→ **Stated exercise**:
Print the material below line for line, starting with the line that contains "The image size is (2172, 572)." and going on through the last line of the material.

[Records excerpted from a collection]
>>>>

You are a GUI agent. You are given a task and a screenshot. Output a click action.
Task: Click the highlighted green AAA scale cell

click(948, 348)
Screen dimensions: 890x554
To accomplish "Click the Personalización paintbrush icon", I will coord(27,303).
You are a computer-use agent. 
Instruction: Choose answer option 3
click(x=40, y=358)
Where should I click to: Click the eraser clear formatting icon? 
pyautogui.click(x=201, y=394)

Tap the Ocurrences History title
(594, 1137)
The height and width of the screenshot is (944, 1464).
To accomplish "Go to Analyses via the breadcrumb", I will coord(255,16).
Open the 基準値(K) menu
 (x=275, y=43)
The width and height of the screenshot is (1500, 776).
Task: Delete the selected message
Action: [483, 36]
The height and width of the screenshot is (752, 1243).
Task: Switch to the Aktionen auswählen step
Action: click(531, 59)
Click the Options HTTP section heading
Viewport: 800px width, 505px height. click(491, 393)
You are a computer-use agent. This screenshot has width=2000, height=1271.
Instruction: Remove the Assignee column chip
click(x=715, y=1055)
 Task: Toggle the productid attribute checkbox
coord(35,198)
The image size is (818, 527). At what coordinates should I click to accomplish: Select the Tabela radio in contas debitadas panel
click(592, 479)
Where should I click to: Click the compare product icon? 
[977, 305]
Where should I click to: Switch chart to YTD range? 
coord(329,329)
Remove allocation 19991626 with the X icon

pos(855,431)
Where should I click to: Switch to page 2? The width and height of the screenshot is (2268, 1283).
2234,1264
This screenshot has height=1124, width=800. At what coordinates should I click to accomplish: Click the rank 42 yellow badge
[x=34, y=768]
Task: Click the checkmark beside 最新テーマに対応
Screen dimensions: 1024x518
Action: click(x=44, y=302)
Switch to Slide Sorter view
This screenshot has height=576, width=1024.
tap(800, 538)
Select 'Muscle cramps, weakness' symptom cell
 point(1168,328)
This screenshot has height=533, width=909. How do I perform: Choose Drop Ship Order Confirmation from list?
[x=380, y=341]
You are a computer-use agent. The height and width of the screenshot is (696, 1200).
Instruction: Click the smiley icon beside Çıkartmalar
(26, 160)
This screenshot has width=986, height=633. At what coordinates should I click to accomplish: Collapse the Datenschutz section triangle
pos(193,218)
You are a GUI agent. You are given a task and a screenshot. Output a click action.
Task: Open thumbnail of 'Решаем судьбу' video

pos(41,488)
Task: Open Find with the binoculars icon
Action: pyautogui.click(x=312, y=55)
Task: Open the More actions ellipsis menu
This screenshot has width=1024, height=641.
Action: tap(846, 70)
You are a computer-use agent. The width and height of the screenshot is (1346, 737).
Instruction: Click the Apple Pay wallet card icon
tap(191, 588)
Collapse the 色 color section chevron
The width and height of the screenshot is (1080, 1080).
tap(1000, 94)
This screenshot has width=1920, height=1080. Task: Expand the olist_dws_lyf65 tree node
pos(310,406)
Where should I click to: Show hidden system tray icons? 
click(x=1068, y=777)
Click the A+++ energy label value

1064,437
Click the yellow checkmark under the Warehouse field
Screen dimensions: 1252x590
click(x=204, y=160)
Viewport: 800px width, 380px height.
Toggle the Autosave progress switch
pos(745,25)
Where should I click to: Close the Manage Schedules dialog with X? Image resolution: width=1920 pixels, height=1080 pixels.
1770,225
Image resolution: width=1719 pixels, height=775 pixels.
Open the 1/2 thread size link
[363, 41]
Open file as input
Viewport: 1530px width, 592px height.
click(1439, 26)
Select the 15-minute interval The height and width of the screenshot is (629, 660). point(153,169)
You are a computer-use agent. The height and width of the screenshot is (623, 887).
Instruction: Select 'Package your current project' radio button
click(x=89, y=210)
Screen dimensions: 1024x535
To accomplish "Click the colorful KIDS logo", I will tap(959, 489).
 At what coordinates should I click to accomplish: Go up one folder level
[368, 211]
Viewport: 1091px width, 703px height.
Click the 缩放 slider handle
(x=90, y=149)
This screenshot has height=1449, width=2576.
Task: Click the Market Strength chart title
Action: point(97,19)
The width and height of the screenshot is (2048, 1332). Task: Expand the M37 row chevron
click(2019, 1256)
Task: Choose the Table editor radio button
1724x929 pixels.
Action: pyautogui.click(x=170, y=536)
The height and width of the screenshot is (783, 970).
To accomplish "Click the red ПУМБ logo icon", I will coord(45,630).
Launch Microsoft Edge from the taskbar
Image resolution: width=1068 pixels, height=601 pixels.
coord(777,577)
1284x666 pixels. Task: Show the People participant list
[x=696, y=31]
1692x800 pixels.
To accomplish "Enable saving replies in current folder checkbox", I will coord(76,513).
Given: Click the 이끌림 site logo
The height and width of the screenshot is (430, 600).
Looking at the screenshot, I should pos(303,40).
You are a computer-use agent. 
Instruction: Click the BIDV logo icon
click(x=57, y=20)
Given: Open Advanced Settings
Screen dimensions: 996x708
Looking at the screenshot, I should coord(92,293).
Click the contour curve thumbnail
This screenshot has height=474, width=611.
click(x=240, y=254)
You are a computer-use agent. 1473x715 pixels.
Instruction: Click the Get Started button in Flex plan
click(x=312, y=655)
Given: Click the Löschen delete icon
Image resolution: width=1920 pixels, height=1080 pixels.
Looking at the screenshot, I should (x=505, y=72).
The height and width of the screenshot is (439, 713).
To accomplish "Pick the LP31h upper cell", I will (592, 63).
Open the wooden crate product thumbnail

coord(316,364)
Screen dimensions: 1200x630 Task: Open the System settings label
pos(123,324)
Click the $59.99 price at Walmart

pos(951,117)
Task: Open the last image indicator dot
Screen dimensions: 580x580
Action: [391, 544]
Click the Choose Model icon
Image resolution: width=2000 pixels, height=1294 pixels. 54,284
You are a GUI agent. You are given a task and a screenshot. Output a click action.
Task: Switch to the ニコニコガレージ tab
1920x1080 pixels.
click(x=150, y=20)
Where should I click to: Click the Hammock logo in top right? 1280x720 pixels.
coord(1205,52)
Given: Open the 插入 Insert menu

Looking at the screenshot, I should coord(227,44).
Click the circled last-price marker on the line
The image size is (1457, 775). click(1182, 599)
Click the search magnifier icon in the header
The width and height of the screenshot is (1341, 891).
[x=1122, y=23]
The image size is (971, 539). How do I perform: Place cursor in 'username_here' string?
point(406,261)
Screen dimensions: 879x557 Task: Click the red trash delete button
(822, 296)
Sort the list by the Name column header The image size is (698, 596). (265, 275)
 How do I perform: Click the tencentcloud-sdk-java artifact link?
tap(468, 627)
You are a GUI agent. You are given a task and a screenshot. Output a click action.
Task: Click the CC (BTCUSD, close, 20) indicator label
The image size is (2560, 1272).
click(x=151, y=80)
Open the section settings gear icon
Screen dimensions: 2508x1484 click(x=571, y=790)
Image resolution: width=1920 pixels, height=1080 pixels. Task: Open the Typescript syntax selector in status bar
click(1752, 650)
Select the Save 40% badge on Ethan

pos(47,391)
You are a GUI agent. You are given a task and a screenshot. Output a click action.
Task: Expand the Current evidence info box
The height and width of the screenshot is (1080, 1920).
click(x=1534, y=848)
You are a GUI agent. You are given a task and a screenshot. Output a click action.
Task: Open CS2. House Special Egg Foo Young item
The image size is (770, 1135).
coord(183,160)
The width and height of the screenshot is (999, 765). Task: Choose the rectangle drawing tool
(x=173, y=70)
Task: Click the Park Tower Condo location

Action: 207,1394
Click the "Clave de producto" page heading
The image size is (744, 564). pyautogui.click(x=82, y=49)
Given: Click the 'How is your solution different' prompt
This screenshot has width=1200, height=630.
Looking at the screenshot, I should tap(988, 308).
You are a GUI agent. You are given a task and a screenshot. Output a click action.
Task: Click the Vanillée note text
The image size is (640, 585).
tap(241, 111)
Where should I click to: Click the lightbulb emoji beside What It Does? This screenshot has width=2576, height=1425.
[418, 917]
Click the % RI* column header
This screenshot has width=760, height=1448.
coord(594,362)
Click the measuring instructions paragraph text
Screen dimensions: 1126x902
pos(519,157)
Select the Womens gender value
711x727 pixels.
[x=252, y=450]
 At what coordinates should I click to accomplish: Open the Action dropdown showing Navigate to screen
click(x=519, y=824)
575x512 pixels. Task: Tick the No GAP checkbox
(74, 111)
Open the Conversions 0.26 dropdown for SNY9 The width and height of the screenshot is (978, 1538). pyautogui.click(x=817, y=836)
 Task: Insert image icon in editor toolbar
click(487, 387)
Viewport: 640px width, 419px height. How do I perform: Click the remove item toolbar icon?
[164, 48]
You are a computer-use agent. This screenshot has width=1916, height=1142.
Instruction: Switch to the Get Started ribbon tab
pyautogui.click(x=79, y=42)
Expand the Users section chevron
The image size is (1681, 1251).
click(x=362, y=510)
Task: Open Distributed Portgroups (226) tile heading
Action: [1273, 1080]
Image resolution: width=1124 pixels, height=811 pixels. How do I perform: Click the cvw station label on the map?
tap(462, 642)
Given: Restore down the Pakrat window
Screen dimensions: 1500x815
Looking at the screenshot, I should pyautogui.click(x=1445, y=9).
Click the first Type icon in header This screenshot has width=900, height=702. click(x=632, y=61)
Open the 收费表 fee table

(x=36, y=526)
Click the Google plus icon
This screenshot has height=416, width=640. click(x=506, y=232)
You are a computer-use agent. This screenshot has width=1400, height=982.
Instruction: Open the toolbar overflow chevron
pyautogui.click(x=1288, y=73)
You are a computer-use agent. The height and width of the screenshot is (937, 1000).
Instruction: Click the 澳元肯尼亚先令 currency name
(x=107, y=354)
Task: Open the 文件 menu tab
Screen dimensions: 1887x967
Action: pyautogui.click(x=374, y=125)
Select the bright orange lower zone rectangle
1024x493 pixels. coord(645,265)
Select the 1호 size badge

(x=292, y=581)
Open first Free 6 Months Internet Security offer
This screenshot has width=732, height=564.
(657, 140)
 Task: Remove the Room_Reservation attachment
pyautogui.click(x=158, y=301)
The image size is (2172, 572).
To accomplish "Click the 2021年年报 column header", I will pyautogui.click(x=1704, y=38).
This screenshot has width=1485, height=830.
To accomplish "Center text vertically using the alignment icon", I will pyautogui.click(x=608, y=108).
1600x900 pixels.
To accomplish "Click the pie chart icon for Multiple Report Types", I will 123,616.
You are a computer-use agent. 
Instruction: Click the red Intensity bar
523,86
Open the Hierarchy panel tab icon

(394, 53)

<<<<

→ **In response**:
The image size is (2172, 572).
To accomplish "Click the 2021年年报 column header", I will pyautogui.click(x=1704, y=38).
This screenshot has width=1485, height=830.
To accomplish "Center text vertically using the alignment icon", I will pyautogui.click(x=608, y=108).
1600x900 pixels.
To accomplish "Click the pie chart icon for Multiple Report Types", I will 123,616.
You are a computer-use agent. 
Instruction: Click the red Intensity bar
523,86
Open the Hierarchy panel tab icon

(394, 53)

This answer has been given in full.